▶ **Exercise aim**:
Please transcribe the line with "The width and height of the screenshot is (1270, 952)." and the lines after it through the end of the listing below, keeping both ends and nothing more.

______

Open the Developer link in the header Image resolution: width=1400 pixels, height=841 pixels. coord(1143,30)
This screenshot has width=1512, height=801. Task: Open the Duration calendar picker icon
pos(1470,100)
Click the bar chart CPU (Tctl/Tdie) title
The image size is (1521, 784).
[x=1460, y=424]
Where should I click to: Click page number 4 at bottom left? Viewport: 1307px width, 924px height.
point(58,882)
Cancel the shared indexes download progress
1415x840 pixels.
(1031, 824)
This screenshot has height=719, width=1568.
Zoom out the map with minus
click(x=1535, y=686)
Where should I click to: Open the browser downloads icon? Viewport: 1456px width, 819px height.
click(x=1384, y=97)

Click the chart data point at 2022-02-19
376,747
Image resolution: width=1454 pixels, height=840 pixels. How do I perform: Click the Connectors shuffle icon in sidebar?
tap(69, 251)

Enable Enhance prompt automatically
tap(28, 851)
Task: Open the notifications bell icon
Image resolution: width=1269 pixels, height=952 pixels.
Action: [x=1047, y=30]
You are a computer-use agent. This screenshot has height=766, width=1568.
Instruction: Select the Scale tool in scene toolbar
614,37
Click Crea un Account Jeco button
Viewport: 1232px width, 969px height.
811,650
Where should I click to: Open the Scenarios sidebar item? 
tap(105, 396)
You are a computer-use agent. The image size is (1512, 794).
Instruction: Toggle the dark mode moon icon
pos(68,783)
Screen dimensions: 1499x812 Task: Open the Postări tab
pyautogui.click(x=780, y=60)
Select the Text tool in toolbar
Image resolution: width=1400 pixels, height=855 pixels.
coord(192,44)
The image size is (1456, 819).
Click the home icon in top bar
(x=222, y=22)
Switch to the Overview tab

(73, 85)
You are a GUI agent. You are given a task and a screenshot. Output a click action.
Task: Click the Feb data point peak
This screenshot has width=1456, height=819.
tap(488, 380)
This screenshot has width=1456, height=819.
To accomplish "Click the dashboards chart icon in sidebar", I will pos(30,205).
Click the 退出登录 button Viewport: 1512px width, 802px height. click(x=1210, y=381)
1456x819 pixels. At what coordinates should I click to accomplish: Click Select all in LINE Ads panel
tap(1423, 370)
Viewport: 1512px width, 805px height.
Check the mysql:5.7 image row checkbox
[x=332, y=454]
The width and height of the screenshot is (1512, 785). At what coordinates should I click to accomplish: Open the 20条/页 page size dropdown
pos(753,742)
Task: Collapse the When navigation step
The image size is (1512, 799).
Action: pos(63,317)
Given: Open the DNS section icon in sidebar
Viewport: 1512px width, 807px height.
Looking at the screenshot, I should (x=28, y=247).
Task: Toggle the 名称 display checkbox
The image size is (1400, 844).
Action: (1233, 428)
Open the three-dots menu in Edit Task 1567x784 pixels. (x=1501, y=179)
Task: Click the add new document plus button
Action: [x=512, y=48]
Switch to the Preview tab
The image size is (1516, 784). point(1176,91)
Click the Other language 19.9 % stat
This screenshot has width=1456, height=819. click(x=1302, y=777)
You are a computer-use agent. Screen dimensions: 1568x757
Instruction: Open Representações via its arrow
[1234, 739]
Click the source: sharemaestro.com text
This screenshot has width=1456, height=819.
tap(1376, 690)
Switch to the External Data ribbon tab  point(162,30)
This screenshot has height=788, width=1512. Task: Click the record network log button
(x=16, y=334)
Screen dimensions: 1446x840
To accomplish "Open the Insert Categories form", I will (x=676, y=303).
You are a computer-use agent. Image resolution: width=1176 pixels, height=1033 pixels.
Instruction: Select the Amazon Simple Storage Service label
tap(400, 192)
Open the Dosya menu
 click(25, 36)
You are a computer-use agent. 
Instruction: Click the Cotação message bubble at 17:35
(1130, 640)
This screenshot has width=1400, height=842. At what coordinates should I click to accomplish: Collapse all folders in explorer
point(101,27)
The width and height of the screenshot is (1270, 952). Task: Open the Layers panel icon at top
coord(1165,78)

______

▶ **Exercise output**:
The width and height of the screenshot is (1270, 952). Task: Open the Layers panel icon at top
coord(1165,78)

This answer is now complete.